L’autofocus HSM face à un animal en mouvement
Sur un D500 couplé au mode AF-C avec suivi 3D, le système HSM accroche un vol de bernaches en une fraction de seconde. Sur les sujets erratiques comme un écureuil qui bondit de branche en branche, quelques ratés subsistent, surtout en lumière tamisée sous couvert forestier.
La stabilisation OS, un allié pour le tir à main levée
La stabilisation optique OS annonce 4 stops de gain. En conditions réelles, à 1/125s et 500mm, j’obtiens un taux de netteté correct sur environ 7 clichés sur 10 à main levée, ce qui reste honorable pour un objectif de cette longueur focale sans monopode.
Le Sigma 150-600 Sport, un compagnon d’affût qui mérite sa place dans le sac
Après des dizaines de sorties, du lever du jour dans les marais de Camargue aux soirées d’affût en forêt sologniote, ce télézoom a prouvé qu’il n’était pas qu’une alternative économique aux focales fixes hors de prix. Sa robustesse tropicalisée encaisse les intempéries, son piqué à f/8 rivalise avec des optiques bien plus onéreuses, et son autofocus HSM suit la plupart des sujets sauvages avec une précision qui surprend pour ce segment de prix.
Ce n’est pas un objectif parfait : le poids se fait sentir sur les longues marches d’approche, et les sujets ultra-erratiques en lumière faible restent un défi. Mais pour qui cherche un vrai outil de terrain, capable d’accompagner aussi bien une session de photo animalière à l’aube qu’un match de rugby sous les projecteurs, l’investissement se justifie amplement.
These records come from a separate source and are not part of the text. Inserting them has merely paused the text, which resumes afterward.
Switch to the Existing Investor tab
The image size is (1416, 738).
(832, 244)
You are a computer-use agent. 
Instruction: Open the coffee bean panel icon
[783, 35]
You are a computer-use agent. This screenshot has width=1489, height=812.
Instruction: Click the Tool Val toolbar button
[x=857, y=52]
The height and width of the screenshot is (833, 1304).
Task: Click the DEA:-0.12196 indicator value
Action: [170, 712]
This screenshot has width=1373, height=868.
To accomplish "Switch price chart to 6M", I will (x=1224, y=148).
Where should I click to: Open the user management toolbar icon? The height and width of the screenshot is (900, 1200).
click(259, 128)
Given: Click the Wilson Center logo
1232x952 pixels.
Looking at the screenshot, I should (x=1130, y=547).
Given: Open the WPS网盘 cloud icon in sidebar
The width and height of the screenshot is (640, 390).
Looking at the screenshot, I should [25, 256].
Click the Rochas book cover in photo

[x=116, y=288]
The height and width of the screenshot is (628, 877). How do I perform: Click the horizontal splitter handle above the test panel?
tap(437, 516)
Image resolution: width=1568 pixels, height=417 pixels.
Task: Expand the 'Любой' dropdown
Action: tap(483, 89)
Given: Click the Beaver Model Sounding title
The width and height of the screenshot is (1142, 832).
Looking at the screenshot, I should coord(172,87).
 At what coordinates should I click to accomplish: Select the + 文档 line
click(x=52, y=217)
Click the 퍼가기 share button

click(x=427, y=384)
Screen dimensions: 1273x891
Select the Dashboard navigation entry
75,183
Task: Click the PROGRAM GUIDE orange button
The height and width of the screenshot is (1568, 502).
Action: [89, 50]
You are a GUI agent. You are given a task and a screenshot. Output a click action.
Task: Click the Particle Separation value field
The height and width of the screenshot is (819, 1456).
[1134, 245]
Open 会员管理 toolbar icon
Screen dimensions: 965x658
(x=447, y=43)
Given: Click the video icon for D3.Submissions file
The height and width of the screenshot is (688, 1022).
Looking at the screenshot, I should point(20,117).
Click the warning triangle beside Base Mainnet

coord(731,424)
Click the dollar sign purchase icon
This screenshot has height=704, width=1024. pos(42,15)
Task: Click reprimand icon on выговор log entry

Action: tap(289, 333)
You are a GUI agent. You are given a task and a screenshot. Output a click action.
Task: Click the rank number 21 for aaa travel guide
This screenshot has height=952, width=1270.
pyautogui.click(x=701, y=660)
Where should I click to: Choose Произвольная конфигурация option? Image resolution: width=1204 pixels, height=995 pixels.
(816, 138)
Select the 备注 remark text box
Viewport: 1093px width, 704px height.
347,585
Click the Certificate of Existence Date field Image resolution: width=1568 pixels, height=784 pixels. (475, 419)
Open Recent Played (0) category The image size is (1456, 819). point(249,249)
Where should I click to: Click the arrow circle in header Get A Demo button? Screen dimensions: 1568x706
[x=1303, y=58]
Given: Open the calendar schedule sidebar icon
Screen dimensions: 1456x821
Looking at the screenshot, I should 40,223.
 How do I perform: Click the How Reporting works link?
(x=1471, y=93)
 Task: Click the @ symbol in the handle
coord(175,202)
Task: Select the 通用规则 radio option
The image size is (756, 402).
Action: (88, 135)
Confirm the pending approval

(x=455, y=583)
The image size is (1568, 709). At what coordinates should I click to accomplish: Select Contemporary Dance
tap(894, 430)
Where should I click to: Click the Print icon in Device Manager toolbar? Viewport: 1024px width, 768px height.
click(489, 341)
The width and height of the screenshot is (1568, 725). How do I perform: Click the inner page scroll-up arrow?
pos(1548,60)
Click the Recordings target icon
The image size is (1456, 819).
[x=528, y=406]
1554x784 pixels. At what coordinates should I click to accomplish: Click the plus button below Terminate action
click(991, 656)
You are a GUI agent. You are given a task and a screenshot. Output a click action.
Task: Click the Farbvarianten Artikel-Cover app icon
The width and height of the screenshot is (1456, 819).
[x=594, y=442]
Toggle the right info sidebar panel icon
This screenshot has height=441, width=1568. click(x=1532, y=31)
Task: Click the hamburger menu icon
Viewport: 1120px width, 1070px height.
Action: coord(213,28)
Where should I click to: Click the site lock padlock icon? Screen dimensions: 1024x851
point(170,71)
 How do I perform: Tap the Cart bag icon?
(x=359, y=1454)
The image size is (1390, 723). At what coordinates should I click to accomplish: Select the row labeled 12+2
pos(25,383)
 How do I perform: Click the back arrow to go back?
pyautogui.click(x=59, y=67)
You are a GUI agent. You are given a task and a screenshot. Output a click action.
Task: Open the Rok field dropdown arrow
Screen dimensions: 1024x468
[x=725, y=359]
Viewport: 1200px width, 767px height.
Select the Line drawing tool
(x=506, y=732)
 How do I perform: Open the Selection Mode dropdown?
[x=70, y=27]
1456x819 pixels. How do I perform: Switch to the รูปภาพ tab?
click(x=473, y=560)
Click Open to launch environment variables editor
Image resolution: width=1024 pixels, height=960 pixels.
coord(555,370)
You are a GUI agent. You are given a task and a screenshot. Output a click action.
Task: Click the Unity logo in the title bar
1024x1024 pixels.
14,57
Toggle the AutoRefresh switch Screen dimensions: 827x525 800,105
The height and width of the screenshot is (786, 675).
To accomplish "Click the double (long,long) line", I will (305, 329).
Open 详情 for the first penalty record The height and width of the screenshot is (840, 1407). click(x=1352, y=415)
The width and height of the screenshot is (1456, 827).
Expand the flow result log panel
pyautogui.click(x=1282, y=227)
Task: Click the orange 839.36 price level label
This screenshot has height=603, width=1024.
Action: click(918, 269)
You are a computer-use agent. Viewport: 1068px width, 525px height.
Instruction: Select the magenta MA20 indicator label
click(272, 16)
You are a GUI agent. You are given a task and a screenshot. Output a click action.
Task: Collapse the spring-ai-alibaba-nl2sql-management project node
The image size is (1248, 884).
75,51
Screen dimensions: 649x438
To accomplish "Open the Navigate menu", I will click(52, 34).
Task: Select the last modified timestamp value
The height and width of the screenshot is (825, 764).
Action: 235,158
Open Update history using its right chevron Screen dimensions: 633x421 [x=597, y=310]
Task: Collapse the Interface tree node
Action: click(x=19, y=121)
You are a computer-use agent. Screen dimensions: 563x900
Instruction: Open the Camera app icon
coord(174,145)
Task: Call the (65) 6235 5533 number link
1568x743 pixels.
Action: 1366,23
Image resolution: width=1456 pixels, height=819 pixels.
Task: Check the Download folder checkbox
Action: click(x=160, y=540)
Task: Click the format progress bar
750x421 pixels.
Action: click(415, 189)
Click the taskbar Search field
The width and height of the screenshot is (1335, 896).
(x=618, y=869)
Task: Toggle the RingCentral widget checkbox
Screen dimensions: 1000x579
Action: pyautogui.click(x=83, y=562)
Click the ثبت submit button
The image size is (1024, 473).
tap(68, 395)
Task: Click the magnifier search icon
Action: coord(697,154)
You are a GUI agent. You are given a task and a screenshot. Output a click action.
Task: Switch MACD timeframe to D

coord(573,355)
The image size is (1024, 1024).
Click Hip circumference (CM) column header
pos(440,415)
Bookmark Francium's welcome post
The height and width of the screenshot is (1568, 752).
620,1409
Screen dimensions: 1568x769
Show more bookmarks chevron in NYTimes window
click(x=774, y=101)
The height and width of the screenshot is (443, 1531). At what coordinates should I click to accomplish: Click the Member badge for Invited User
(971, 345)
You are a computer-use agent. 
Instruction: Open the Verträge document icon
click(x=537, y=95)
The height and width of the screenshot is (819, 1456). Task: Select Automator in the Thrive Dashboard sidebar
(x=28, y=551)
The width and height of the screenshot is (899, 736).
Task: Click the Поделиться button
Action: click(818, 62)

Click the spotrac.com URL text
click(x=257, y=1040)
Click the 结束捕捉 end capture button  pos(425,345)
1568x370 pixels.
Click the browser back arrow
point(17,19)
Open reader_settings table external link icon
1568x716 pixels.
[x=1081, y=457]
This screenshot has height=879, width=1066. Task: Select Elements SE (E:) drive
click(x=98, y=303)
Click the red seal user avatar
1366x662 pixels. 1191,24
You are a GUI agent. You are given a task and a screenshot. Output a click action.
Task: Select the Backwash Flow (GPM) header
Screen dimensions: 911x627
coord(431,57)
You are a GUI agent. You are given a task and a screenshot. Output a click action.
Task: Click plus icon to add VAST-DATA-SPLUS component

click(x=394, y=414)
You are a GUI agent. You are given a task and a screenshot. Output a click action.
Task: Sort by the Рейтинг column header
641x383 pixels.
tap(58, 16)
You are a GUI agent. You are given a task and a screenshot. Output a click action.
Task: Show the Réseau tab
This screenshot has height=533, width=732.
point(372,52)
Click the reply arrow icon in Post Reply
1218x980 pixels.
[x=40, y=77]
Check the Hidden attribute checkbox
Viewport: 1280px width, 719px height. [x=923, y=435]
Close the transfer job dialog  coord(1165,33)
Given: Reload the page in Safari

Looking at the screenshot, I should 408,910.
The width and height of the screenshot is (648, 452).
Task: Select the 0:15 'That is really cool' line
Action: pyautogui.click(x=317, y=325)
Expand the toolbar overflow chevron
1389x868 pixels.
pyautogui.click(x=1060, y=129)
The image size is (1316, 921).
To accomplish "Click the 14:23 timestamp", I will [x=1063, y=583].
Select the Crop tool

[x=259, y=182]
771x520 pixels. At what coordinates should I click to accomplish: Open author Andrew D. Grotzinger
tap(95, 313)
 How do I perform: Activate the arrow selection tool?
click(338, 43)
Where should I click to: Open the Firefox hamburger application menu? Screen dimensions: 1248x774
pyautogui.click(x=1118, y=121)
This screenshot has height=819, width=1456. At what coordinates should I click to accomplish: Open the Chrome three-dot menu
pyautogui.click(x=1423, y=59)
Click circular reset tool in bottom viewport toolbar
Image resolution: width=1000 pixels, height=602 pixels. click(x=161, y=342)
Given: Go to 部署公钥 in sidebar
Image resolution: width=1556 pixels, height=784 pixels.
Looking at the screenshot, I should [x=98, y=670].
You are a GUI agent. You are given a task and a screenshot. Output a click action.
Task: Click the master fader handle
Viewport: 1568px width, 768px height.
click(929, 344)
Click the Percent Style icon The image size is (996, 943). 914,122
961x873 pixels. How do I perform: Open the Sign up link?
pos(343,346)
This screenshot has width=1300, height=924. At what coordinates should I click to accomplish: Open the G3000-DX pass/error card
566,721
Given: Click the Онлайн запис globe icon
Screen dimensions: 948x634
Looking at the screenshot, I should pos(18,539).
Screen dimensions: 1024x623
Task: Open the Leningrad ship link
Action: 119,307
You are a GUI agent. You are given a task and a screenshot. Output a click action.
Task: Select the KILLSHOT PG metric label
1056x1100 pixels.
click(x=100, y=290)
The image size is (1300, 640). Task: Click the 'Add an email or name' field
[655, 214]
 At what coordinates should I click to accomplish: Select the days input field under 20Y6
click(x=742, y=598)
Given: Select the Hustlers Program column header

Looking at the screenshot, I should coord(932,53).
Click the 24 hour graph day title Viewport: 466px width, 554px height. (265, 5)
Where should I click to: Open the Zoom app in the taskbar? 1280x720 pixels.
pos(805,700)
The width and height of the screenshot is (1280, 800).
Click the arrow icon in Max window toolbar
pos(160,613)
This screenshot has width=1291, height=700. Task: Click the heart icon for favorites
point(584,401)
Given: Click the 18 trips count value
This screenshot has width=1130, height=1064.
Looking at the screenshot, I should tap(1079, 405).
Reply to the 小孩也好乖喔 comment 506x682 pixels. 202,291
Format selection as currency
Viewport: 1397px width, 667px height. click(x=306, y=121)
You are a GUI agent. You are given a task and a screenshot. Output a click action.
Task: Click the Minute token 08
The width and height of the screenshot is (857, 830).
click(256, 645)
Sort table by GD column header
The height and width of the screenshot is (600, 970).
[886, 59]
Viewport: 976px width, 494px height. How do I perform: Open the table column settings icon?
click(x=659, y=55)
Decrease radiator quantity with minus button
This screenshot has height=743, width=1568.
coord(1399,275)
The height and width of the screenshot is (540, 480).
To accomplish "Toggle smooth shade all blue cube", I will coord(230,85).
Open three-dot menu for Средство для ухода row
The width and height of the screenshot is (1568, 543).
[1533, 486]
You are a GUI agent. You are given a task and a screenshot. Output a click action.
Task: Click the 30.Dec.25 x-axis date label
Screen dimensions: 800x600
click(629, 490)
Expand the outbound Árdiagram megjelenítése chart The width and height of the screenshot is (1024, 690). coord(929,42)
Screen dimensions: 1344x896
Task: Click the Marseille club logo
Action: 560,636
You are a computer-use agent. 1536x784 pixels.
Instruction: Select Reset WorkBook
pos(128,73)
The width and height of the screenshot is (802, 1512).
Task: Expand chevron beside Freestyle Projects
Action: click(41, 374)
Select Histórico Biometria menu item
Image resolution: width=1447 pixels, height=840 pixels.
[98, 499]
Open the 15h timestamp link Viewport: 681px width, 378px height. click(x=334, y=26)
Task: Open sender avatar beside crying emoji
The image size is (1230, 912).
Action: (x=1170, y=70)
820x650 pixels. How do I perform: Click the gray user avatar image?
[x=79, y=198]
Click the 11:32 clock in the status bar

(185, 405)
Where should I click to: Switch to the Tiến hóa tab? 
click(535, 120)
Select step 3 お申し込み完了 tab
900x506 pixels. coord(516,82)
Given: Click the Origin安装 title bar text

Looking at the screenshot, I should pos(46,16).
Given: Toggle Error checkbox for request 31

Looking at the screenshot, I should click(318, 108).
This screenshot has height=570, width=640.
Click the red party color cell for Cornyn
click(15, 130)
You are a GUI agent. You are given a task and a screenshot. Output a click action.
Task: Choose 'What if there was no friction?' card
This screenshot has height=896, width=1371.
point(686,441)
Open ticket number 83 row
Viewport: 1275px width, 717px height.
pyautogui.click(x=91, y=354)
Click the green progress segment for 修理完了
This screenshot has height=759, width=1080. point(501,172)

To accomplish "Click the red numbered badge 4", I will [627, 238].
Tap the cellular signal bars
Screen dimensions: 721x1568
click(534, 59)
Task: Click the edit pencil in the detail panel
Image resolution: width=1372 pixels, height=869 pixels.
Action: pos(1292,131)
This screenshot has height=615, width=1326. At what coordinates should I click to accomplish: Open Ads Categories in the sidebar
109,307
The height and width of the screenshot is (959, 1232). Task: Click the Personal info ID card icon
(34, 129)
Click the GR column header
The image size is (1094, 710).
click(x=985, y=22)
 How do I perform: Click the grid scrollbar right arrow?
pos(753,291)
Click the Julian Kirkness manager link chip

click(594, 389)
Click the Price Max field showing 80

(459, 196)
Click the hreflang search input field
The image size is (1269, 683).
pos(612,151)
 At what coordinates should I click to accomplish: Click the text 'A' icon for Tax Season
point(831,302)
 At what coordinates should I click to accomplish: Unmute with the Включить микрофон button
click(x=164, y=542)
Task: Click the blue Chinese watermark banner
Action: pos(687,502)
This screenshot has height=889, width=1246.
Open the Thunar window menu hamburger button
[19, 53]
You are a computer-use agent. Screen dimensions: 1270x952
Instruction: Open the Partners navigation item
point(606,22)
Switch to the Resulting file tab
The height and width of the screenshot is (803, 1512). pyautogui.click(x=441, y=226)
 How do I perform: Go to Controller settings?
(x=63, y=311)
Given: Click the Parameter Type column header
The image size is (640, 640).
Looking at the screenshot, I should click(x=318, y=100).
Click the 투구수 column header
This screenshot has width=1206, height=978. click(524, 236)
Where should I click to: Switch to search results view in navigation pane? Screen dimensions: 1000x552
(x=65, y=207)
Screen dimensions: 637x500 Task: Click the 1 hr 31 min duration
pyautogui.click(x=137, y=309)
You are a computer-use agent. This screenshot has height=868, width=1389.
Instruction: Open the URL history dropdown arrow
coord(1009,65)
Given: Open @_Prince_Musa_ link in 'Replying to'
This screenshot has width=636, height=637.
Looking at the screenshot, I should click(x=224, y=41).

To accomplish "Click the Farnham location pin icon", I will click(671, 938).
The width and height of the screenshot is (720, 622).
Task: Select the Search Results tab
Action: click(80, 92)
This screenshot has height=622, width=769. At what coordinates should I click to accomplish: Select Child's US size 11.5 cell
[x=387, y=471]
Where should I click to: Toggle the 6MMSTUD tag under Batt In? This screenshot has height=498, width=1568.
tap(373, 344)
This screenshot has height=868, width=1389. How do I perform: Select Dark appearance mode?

Direction l’occasion pour optimiser le budget, et surtout, direction la nature pour l’apprivoiser réellement : c’est sur le terrain, cadré au sol face à un renard qui traverse une clairière, que cet objectif révèle tout son potentiel.
Foire Aux Questions
Le Sigma 150-600 Sport est-il compatible avec tous les boîtiers Nikon ?
Oui, en monture F native, il fonctionne sur tous les reflex Nikon depuis les entrées de gamme jusqu’aux D850 et D500. Pour les boîtiers hybrides Z, une bague FTZ est nécessaire, avec un autofocus légèrement ralenti mais toujours exploitable en photo animalière.
Le Sigma 150-600 Sport convient-il à un débutant en photo animalière ?
Oui, malgré son poids conséquent. La stabilisation OS et l’autofocus HSM compensent en partie le manque d’expérience. Mieux vaut cependant s’entraîner sur des sujets lents (oiseaux posés, mammifères au repos) avant de viser des scènes rapides comme un envol ou une course.
Quelle est la durée de vie réelle du Sigma 150-600 Sport en utilisation intensive ?
Généralement supérieure à cinq ans avec un entretien régulier du barillet et un stockage à l’abri de l’humidité. Après trois ans de sorties hebdomadaires, aucune usure notable de la bague de zoom ni de dérive de l’autofocus n’a été constatée sur mon exemplaire personnel.
Faut-il préférer le Sigma 150-600 Sport ou le Tamron 150-600 G2 pour Nikon ?
Cela dépend de l’usage : le Tamron séduit par son prix plus doux, mais l’autofocus accuse un léger retard sur les sujets rapides. Pour un budget serré orienté photo sportive ou faune véloce, le sigma 150 600 sport nikon reste le choix le plus fiable sur la durée.